> _What the task requires_: Rewrite the stretch of the listing from the line containing "I want to click on 'CONTACT" through the line containing "This screenshot has width=1920, height=1080. In", replacing "Classic" with "Modern" and changing nothing else.

> _Records for this task_:
- - -

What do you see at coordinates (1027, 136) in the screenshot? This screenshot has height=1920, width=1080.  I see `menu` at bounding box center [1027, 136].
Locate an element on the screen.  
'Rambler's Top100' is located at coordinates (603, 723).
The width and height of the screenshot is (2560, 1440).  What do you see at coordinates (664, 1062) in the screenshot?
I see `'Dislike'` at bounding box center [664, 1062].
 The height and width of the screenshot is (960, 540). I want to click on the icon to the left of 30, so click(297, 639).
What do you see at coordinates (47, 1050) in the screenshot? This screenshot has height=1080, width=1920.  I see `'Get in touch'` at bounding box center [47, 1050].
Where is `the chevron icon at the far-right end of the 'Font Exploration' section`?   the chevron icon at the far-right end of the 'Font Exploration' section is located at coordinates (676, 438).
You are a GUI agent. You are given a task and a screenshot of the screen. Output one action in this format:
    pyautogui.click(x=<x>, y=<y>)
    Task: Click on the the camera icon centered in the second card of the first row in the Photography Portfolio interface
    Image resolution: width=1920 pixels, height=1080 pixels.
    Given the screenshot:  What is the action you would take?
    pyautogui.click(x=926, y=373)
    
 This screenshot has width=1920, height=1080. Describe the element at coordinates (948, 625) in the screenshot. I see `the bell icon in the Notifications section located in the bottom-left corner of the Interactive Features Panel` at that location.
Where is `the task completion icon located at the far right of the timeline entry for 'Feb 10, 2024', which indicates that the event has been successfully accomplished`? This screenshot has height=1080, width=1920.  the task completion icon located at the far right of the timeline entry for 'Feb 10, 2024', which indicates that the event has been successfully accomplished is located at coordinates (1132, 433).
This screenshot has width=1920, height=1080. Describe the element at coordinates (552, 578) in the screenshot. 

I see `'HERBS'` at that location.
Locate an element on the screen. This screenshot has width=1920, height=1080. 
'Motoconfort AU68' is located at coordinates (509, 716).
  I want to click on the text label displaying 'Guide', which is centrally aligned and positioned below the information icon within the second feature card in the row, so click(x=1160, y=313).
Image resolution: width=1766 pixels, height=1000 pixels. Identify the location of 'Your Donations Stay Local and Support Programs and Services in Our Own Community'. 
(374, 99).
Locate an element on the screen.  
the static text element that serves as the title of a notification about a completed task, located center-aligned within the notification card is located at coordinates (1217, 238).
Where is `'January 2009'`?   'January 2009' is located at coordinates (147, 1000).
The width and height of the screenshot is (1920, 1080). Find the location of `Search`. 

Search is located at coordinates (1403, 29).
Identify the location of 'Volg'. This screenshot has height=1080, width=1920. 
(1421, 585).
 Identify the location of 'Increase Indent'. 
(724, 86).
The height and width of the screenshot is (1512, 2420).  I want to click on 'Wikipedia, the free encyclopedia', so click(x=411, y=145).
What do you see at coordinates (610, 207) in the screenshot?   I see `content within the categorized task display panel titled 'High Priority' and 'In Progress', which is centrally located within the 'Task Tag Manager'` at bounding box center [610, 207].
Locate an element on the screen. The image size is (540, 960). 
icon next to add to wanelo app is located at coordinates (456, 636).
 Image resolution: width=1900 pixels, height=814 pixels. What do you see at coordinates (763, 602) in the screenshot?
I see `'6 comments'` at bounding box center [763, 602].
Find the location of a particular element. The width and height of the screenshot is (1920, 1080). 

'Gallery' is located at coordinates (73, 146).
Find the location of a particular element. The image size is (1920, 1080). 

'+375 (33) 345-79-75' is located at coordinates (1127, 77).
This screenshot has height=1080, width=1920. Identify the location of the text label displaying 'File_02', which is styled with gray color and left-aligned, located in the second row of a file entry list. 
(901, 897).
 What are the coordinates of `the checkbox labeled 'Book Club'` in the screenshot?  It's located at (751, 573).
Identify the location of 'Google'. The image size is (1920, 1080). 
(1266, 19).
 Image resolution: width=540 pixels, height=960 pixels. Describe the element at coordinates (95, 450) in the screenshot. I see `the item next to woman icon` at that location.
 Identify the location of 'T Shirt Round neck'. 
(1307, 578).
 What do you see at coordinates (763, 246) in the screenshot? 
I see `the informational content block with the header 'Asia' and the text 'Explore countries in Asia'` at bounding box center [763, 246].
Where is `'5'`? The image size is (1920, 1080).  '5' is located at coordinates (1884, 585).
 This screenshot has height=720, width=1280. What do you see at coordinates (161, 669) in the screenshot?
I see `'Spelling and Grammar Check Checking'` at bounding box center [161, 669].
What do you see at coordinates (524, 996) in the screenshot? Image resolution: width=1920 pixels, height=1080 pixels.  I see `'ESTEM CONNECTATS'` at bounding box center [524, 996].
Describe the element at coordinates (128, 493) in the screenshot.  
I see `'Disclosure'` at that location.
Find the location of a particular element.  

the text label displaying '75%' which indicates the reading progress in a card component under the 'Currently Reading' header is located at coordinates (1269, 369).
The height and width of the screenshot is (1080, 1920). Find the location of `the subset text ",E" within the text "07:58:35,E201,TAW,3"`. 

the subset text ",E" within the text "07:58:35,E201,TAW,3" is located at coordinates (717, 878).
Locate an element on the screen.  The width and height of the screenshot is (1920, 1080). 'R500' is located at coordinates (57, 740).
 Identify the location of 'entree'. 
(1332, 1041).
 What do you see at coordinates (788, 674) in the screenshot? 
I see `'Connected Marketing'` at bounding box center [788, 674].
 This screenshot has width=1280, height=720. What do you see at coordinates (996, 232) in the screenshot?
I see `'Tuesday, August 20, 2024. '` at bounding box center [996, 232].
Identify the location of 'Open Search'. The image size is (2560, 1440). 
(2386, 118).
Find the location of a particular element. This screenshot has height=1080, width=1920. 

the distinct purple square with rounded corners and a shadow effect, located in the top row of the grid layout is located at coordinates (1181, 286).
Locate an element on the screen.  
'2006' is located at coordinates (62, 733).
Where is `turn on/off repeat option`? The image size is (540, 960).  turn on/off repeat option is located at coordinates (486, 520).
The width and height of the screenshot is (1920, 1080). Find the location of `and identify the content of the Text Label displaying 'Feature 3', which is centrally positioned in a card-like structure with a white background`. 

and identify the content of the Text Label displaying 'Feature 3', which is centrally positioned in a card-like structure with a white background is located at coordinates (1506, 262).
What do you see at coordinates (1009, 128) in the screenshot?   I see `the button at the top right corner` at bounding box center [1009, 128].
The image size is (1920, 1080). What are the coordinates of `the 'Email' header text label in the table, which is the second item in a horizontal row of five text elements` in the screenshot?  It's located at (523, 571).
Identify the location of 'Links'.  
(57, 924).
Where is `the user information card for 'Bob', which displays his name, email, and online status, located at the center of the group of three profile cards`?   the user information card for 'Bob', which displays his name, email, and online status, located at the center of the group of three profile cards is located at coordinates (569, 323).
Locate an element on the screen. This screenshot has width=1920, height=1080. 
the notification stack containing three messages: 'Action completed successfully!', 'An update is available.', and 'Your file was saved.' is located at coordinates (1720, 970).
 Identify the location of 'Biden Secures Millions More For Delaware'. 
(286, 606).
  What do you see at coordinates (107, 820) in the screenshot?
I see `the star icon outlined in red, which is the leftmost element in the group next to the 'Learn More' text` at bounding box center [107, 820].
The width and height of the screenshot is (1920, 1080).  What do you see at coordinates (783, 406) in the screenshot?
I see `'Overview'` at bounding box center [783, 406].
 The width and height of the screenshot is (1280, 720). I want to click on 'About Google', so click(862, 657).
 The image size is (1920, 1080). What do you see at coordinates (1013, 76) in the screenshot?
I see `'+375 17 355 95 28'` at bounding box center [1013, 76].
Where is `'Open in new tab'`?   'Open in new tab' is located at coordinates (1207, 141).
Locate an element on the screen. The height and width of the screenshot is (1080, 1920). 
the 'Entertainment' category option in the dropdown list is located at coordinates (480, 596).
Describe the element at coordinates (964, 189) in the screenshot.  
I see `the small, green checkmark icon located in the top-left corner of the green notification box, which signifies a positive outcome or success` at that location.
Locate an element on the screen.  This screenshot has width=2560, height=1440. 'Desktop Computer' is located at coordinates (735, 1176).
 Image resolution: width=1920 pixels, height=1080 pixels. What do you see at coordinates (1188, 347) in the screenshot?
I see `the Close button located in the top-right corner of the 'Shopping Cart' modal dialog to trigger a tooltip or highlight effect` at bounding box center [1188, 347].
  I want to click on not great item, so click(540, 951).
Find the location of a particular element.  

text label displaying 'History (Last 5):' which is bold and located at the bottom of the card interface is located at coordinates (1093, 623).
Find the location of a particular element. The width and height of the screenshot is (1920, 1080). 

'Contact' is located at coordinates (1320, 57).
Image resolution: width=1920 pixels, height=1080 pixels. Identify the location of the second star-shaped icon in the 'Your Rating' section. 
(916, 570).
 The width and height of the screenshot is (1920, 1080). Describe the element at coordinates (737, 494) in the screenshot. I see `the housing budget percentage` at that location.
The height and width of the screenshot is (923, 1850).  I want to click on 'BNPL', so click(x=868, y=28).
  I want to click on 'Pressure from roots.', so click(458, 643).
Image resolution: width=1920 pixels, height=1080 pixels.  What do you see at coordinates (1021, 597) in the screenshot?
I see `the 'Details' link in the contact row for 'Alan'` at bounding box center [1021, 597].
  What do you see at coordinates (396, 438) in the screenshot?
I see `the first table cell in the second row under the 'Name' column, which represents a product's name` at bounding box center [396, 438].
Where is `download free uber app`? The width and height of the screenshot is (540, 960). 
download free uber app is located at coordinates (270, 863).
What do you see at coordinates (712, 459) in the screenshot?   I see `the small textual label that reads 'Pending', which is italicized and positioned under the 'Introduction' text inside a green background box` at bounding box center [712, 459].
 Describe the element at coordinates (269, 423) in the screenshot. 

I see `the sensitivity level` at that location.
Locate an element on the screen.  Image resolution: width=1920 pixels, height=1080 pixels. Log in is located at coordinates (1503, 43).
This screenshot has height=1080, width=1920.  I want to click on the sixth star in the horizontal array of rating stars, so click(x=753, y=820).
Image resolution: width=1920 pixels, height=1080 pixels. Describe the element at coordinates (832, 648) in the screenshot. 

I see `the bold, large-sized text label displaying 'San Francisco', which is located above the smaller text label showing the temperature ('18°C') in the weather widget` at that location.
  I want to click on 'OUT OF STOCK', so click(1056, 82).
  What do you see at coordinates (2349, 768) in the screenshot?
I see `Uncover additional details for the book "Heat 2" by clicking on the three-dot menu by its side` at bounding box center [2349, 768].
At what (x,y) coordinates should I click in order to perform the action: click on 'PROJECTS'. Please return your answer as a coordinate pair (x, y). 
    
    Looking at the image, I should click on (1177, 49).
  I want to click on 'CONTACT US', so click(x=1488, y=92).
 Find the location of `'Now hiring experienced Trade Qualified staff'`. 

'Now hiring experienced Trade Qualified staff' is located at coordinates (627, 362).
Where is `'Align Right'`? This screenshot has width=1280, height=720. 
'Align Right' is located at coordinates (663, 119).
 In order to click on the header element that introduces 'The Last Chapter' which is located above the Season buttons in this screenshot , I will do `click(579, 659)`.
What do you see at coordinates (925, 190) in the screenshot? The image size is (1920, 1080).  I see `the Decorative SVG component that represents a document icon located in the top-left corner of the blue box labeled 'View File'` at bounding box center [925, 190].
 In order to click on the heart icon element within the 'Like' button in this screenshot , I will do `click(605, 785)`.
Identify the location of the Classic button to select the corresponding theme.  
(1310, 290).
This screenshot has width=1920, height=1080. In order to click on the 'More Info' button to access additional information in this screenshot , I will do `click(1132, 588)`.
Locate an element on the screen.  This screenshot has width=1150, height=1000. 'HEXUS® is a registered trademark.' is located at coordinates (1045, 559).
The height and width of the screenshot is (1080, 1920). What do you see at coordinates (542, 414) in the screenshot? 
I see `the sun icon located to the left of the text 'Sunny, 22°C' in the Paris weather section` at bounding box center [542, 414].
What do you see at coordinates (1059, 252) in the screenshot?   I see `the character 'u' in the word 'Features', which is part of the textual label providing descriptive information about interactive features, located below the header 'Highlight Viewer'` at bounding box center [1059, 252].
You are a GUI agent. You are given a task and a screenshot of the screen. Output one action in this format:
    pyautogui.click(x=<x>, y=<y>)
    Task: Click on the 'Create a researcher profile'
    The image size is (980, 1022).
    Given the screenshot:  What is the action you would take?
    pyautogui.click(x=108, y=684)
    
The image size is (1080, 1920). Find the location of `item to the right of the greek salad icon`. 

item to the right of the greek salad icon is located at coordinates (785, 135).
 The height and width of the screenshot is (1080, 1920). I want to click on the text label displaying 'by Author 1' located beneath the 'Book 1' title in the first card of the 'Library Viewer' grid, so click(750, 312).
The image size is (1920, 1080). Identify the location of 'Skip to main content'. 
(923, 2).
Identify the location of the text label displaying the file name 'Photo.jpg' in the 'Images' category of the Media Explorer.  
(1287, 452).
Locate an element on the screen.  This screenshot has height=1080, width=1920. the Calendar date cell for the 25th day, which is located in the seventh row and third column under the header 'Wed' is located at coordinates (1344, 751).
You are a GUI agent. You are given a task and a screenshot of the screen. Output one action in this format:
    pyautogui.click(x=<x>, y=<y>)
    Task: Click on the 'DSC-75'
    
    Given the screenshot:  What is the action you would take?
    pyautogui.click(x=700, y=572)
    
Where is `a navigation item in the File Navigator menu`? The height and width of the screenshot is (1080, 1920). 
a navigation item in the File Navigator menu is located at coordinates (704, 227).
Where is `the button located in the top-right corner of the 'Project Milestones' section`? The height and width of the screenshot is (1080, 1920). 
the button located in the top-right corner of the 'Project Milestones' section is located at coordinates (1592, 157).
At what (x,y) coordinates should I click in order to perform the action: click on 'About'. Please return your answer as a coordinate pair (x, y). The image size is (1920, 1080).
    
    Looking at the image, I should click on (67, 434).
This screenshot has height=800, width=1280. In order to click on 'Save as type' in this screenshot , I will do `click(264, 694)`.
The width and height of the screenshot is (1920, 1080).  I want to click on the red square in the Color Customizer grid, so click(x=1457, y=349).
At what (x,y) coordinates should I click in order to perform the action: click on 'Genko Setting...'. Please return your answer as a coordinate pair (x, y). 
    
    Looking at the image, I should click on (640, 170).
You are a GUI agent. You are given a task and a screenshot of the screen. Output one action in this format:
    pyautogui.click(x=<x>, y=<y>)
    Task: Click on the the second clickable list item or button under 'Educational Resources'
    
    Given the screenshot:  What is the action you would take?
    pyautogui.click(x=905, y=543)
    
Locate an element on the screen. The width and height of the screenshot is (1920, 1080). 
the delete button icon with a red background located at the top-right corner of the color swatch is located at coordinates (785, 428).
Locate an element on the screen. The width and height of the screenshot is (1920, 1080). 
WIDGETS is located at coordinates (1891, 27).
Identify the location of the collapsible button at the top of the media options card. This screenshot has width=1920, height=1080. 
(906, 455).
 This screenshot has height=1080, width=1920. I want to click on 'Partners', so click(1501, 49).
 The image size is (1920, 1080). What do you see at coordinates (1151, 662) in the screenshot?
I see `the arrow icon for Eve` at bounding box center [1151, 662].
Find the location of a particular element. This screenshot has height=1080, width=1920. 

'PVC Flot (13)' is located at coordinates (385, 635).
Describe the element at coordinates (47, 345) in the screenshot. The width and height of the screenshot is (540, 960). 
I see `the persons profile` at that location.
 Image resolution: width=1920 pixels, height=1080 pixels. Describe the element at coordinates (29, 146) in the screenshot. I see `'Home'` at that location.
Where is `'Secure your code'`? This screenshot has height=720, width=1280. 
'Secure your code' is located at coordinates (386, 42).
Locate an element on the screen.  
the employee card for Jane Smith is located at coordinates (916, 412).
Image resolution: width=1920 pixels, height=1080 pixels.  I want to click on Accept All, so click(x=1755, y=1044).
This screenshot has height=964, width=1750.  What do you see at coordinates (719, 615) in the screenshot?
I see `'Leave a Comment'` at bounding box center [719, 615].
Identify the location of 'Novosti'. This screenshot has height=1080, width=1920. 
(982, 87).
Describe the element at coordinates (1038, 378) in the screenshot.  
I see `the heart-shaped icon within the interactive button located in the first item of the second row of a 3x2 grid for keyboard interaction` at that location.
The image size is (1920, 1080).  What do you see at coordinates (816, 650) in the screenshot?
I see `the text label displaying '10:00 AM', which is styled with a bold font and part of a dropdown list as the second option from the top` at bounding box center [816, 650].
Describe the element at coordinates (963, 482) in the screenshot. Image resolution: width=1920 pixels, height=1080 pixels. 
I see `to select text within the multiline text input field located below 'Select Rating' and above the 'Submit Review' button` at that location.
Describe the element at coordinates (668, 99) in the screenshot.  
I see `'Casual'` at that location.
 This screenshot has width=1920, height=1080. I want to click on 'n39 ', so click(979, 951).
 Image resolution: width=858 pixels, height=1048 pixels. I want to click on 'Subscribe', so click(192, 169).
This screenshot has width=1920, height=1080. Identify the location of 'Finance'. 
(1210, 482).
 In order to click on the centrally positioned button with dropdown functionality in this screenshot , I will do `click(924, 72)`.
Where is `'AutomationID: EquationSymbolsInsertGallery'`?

- - -

> _Exercise answer_:
  I want to click on 'CONTACT US', so click(x=1488, y=92).
 Find the location of `'Now hiring experienced Trade Qualified staff'`. 

'Now hiring experienced Trade Qualified staff' is located at coordinates (627, 362).
Where is `'Align Right'`? This screenshot has width=1280, height=720. 
'Align Right' is located at coordinates (663, 119).
 In order to click on the header element that introduces 'The Last Chapter' which is located above the Season buttons in this screenshot , I will do `click(579, 659)`.
What do you see at coordinates (925, 190) in the screenshot? The image size is (1920, 1080).  I see `the Decorative SVG component that represents a document icon located in the top-left corner of the blue box labeled 'View File'` at bounding box center [925, 190].
 In order to click on the heart icon element within the 'Like' button in this screenshot , I will do `click(605, 785)`.
Identify the location of the Modern button to select the corresponding theme.  
(1310, 290).
This screenshot has width=1920, height=1080. In order to click on the 'More Info' button to access additional information in this screenshot , I will do `click(1132, 588)`.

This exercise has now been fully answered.